Research paper
A new procedure for generating data covariance inflation factors for ensemble smoother with multiple data assimilation

https://doi.org/10.1016/j.cageo.2021.104722Get rights and content

Highlights

  • We propose a new method to generate ES-MDA inflation factors.

  • The first and last factors are computed using the method of Rafiee and Reynolds.

  • The other inflation factors are computed geometrically in decreasing order.

  • The new method achieves better ES-MDA outcomes with fewer assimilations.

Abstract

The ensemble smoother with multiple data assimilation (ES-MDA) has gained much attention as a powerful tool for history matching problems. Previous studies showed that it could provide both a good match of data and estimates of model parameters. In the original ES-MDA formulation, the number of data assimilation and covariance inflation factors are determined in advance. Selecting them in a decreasing order may improve the final results. Moreover, recent studies propose some theoretical and practical methods to select inflation factors based on the discrepancy principle. This work aims to introduce a new method for generating the data covariance inflation factors for ES-MDA. In the new method, the first inflation factor is generated using a Levenberg–Marquardt regularizing scheme. The last inflation factor is set by a parameter that limits its magnitude, computed using the singular values of the dimensionless sensitivity matrix estimated from the prior ensemble. As a result, the method computes the correct number of data assimilations that produces inflation factors such that the sum of their inverse is equal to one, as required by ES-MDA. It is shown through a synthetic two-dimensional water flooding history matching problem that the proposed methodology achieves both better model parameter match and data match with a smaller number of assimilations than the methods available in the literature.

Introduction

Ensemble-based methods have become a very popular approach for history matching problems. Their easy implementation and providing both a good match of observed data and a reasonable estimate of model parameters must be the reason for their popularity (Oliver et al., 2008). Also, they do not require to compute any derivative to determine the sensitivity matrix. The Ensemble Kalman Filter (EnKF) (Evensen, 2003) might be the most famous ensemble-based method, with a large number of published researches (Coutinho et al., 2010, Chen and Oliver, 2010, Emerick and Reynolds, 2011). However, EnKF assimilates data sequentially in time, which may result in high computational cost. In practical reservoir simulation applications, the simulator needs to be restarted at every time step, which may increase time consumption (Emerick and Reynolds, 2013a).

van Leeuwen and Evensen (1996) proposed the Ensemble Smoother (ES), which updates the vector of model parameters only once by running the simulator from time zero until the end of the historical period. Both EnKF and ES try to characterize the posterior probability density function by estimating the first two statistical moments (Rafiee and Reynolds, 2017, Oliver et al., 2008). Nevertheless, the single update computed by ES seems to be unable to provide a good match of data as well as acceptable model parameters estimates (Emerick and Reynolds, 2013b). It can be reinforced by the study of Reynolds et al. (2006), which proves that applying EnKF, at each time step, and, consequently, ES, is similar to a full-step Gauss–Newton method (Nocedal and Wright, 2006) using an average sensitivity matrix estimated from the prior ensemble, which has been proven to be ineffective to produce satisfactory results (Shiranji and Emerick, 2016).

→ **Material**
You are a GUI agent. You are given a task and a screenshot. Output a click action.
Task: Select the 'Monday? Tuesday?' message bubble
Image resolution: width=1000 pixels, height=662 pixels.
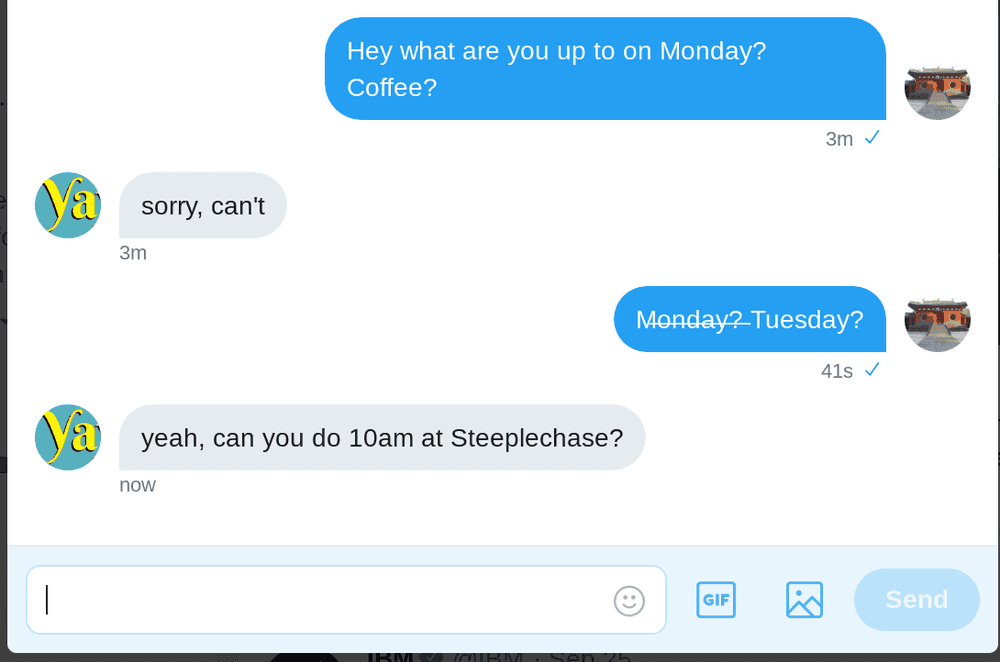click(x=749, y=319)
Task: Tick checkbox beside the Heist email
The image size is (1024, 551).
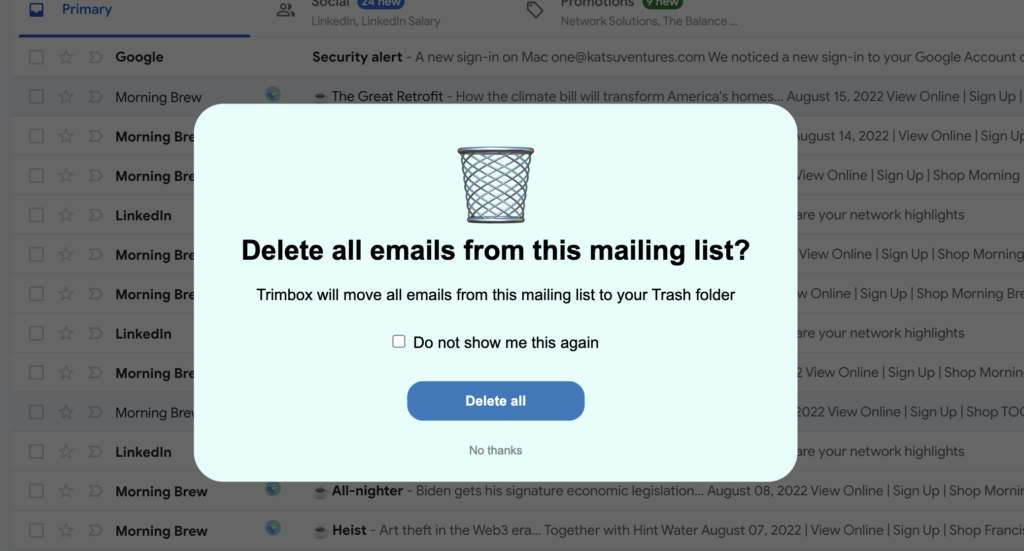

→ **Directives**
[a] According to the passage on ES-MDA inflation factors, what method is used to generate the first inflation factor?
[b] Carry on the passage on ES-MDA inflation factors from its final sentence.

→ **Expected responses**
[a] A Levenberg–Marquardt regularizing scheme.

[b]
Many iterative forms of the ES have been proposed to improve its primary formulation (Chen and Oliver, 2012, Chen and Oliver, 2013, Iglesias, 2015). One of them is the ensemble smoother with multiple data assimilation (ES-MDA) (Emerick and Reynolds, 2013a), which has proved to be efficient in highly nonlinear history matching problems (Emerick and Reynolds, 2013b, Emerick, 2017, Canchumuni et al., 2019). The idea of the ES-MDA is to assimilate the same data multiple times with an inflated data error covariance matrix. Emerick and Reynolds (2013a) proved that the ES-MDA obtains a correct sample of the posterior probability function for the linear-Gaussian case if the sum of the inverse of the inflation factors is equal to one. Thus, a simple choice is selecting them equal to the number of data assimilations. They also observed that selecting the inflation factors in a decreasing order may improve the results of ES-MDA. Silva et al. (2019) compared the results obtained by the ES and ES-MDA and concluded that ES-MDA with constant inflation factors provides a better match of data than the regular ES.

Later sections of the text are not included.